EXERCISE DESCRIPTION - Return the records as they stand. No picture is to be included.

SOURCE MATERIAL -
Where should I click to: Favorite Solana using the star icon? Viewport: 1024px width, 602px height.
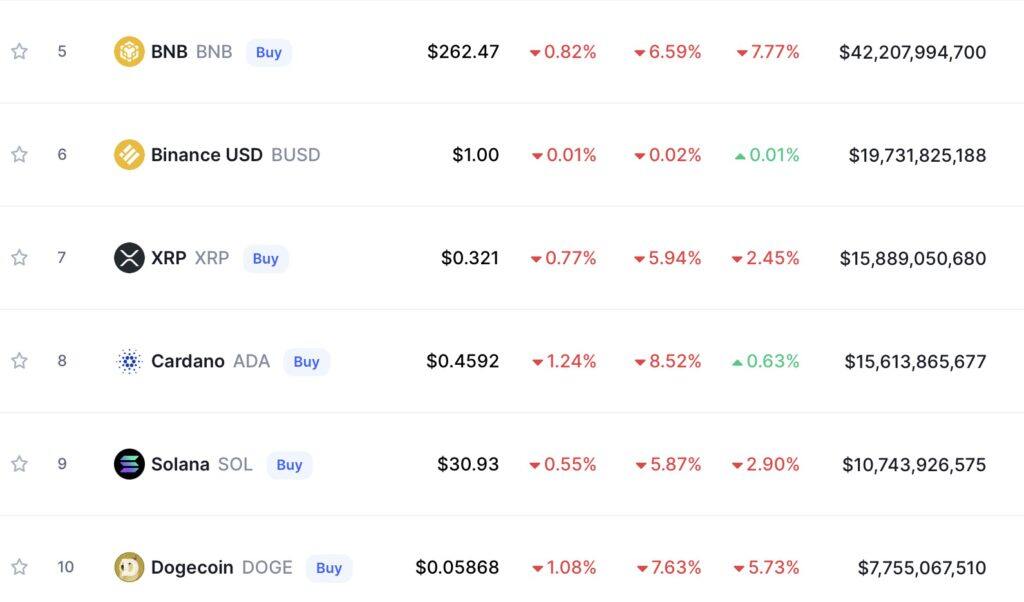20,464
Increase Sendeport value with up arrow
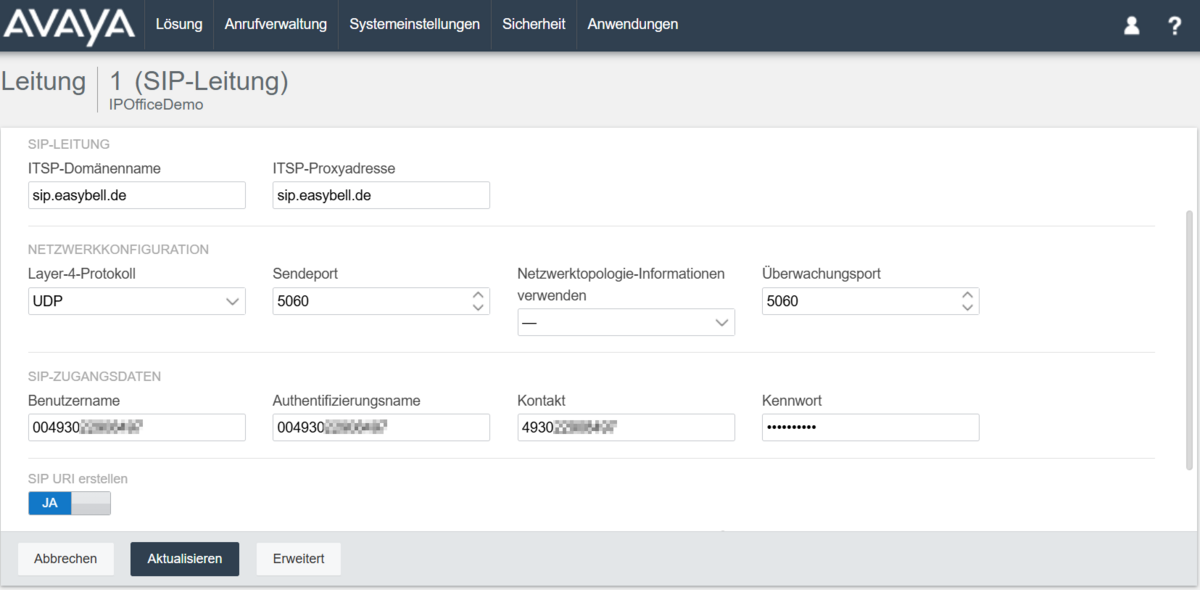Image resolution: width=1200 pixels, height=590 pixels. click(x=478, y=295)
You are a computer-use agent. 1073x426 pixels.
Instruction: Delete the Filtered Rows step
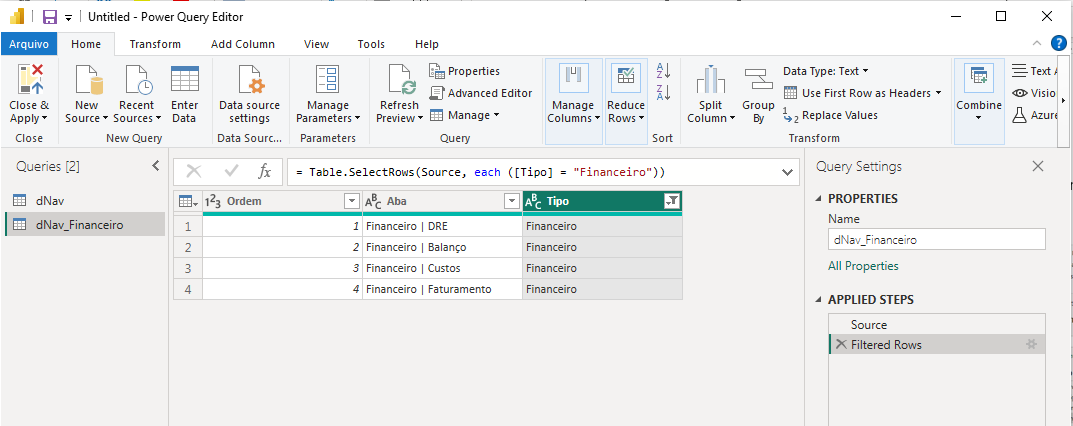tap(841, 344)
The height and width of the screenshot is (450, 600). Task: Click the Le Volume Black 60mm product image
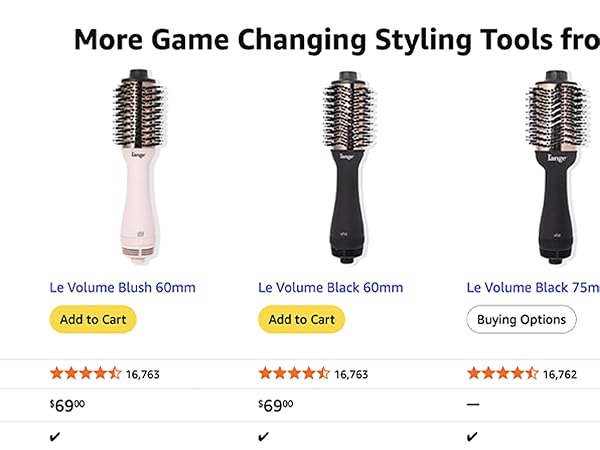click(347, 165)
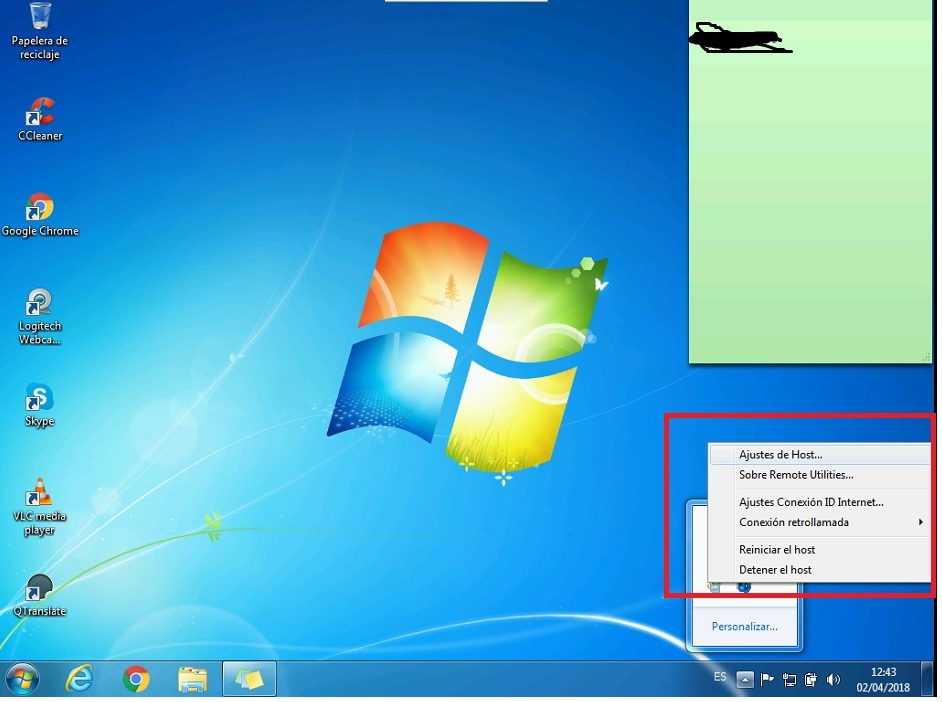Select the Skype desktop icon
Image resolution: width=942 pixels, height=702 pixels.
tap(39, 398)
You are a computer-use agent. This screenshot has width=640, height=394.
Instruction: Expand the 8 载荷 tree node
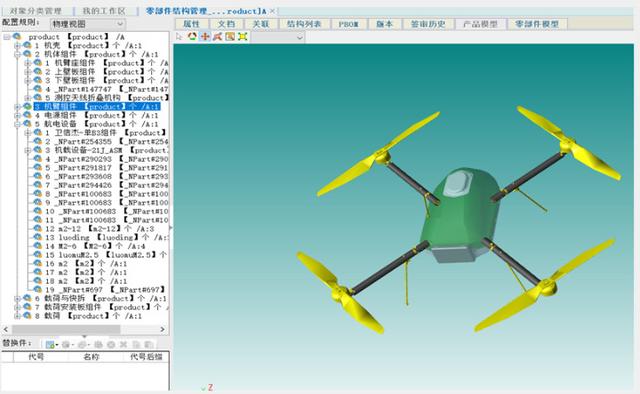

ANSWER FOR THE TASK -
Where should I click to: Favorite Solana using the star icon? Viewport: 1024px width, 602px height.
20,464
Increase Sendeport value with up arrow
Image resolution: width=1200 pixels, height=590 pixels. click(x=478, y=295)
You are a computer-use agent. 1073x426 pixels.
Instruction: Delete the Filtered Rows step
tap(841, 344)
The height and width of the screenshot is (450, 600). Task: Click the Le Volume Black 60mm product image
click(347, 165)
Select the Skype desktop icon
Image resolution: width=942 pixels, height=702 pixels.
tap(39, 398)
You are a computer-use agent. This screenshot has width=640, height=394.
Instruction: Expand the 8 载荷 tree node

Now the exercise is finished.